:: WORK INSTRUCTIONS ::
Summarize the article on the Valve Index headset in two sentences.

:: EXCERPT TO READ ::
○ ○ ○ ○ ○
“Valve Index” VR headset announced to arrive May 2019 right on time to crush the badly designed Oculus Rift S. With quotes from Brendan Iribe, Jason Rubin, and Nate Mitchell.

Valve Index and Valve Knuckles are arriving May 2019. This is the next generation of VR that desktop VR users have been waiting for. This story is also about how Oculus dramatically failed with the new Oculus Rift S. Thank goodness the Valve Index is almost here: The Oculus Rift S ($399) is a terrible product for the price, it’s a backwards step for Oculus, it costs more than the original Oculus Rift ($349) and the quality is significantly worse.

The Rift S is just not a good value compared to the original Rift. A lot of folks at Oculus know this is true, including the Oculus executives pushing the rational for it while looking defensive in video interviews about it. Even the journalists who write about Oculus look they they are holding back from telling you what a shitty product the Oculus Rift S is compared to it’s less expensive but superior predecessor.

Valve Index exhibits their manual adjustable IPD in contrast to the Rift S automatic smaller IPD

In the preview image for the Valve Index that appeared online tonight it appears that Valve has made a point to show that it has a manual IPD adjustment. In strong contrast to the negative stories about Oculus’s automatic IPD with smaller range that accommodates 30 percent fewer people.
○ ○ ○ ○ ○
:: INFORMATION PROVIDED ::

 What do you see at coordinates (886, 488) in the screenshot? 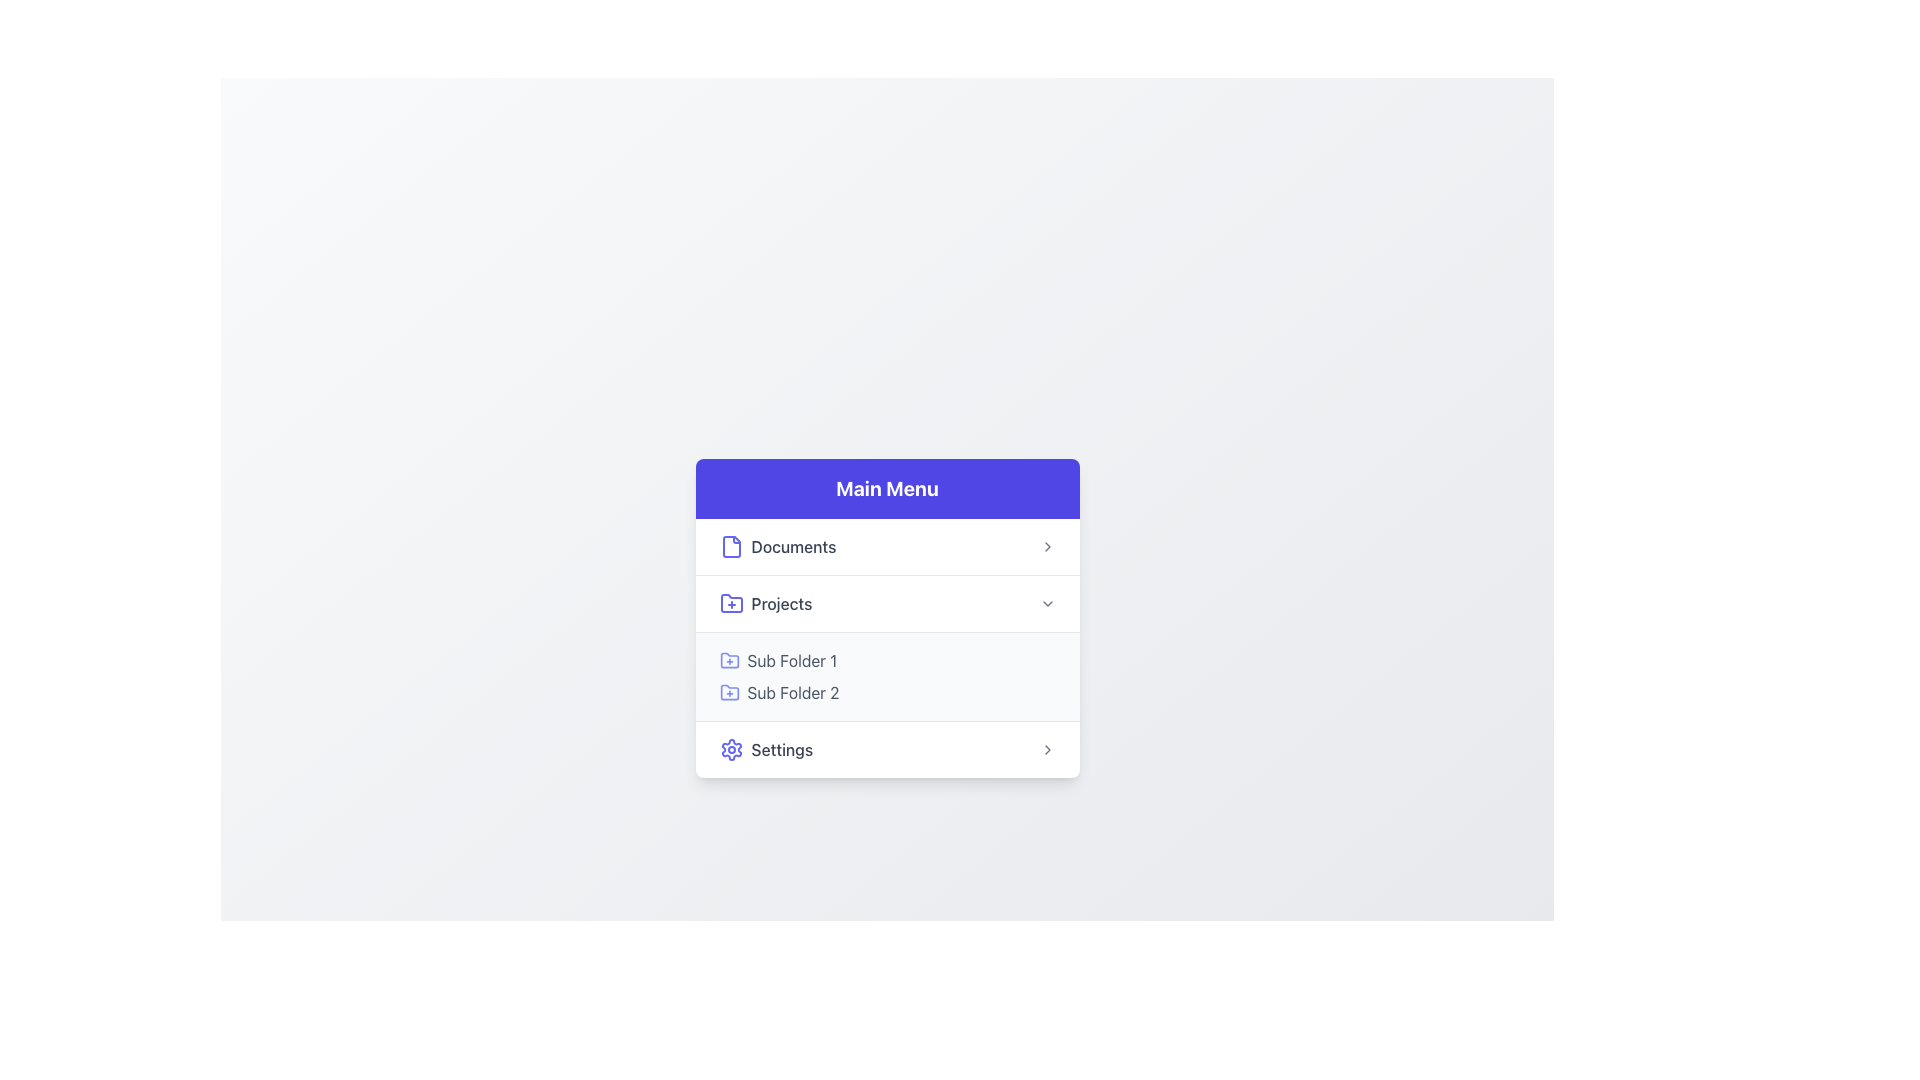
I see `displayed text from the Header or Title Bar of the dropdown menu located at the upper-center region, which serves as the main context for the items listed below it` at bounding box center [886, 488].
○ ○ ○ ○ ○
:: RESULT ::
The article announces that the Valve Index and Valve Knuckles are arriving in May 2019, calling them the next generation of VR that desktop users have been waiting for, and argues that the $399 Oculus Rift S is a step backward that costs more than the $349 original Rift while offering significantly worse quality. It notes that a preview image of the Valve Index shows a manual IPD adjustment, in contrast to the Rift S's automatic IPD, whose smaller range accommodates 30 percent fewer people.